▸ ASSIGNMENT:
Copy out nothing but the line containing "Task: Expand the user" and the lines that follow it to the end of the entries, exactly as they stand.

--------------------------------------------------

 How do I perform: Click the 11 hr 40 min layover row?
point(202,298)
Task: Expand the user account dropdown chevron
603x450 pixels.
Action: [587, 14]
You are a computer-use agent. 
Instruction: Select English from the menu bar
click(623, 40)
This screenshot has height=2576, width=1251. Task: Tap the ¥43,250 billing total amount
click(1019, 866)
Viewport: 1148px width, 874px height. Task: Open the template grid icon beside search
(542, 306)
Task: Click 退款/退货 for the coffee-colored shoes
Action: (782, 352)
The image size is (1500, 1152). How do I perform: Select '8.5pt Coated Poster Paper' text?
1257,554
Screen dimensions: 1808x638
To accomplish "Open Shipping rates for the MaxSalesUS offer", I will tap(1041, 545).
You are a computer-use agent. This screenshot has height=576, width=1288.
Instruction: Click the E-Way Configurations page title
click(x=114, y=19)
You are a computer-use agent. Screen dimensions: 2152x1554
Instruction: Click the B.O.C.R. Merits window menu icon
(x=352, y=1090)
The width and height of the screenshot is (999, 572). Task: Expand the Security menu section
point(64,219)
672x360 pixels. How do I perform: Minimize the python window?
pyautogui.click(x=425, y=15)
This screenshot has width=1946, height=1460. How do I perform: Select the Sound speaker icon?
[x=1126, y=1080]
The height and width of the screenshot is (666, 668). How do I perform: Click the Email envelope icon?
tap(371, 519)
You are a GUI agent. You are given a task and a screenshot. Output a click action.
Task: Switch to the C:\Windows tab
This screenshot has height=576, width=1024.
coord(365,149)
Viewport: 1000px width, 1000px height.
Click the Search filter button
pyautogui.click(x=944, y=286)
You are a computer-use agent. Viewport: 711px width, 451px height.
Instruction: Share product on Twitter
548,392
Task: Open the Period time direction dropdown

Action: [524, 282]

--------------------------------------------------

▸ ANSWER FOR THE TASK:
Task: Expand the user account dropdown chevron
603x450 pixels.
Action: [587, 14]
You are a computer-use agent. 
Instruction: Select English from the menu bar
click(623, 40)
This screenshot has height=2576, width=1251. Task: Tap the ¥43,250 billing total amount
click(1019, 866)
Viewport: 1148px width, 874px height. Task: Open the template grid icon beside search
(542, 306)
Task: Click 退款/退货 for the coffee-colored shoes
Action: (782, 352)
The image size is (1500, 1152). How do I perform: Select '8.5pt Coated Poster Paper' text?
1257,554
Screen dimensions: 1808x638
To accomplish "Open Shipping rates for the MaxSalesUS offer", I will tap(1041, 545).
You are a computer-use agent. This screenshot has height=576, width=1288.
Instruction: Click the E-Way Configurations page title
click(x=114, y=19)
You are a computer-use agent. Screen dimensions: 2152x1554
Instruction: Click the B.O.C.R. Merits window menu icon
(x=352, y=1090)
The width and height of the screenshot is (999, 572). Task: Expand the Security menu section
point(64,219)
672x360 pixels. How do I perform: Minimize the python window?
pyautogui.click(x=425, y=15)
This screenshot has width=1946, height=1460. How do I perform: Select the Sound speaker icon?
[x=1126, y=1080]
The height and width of the screenshot is (666, 668). How do I perform: Click the Email envelope icon?
tap(371, 519)
You are a GUI agent. You are given a task and a screenshot. Output a click action.
Task: Switch to the C:\Windows tab
This screenshot has height=576, width=1024.
coord(365,149)
Viewport: 1000px width, 1000px height.
Click the Search filter button
pyautogui.click(x=944, y=286)
You are a computer-use agent. Viewport: 711px width, 451px height.
Instruction: Share product on Twitter
548,392
Task: Open the Period time direction dropdown

Action: [524, 282]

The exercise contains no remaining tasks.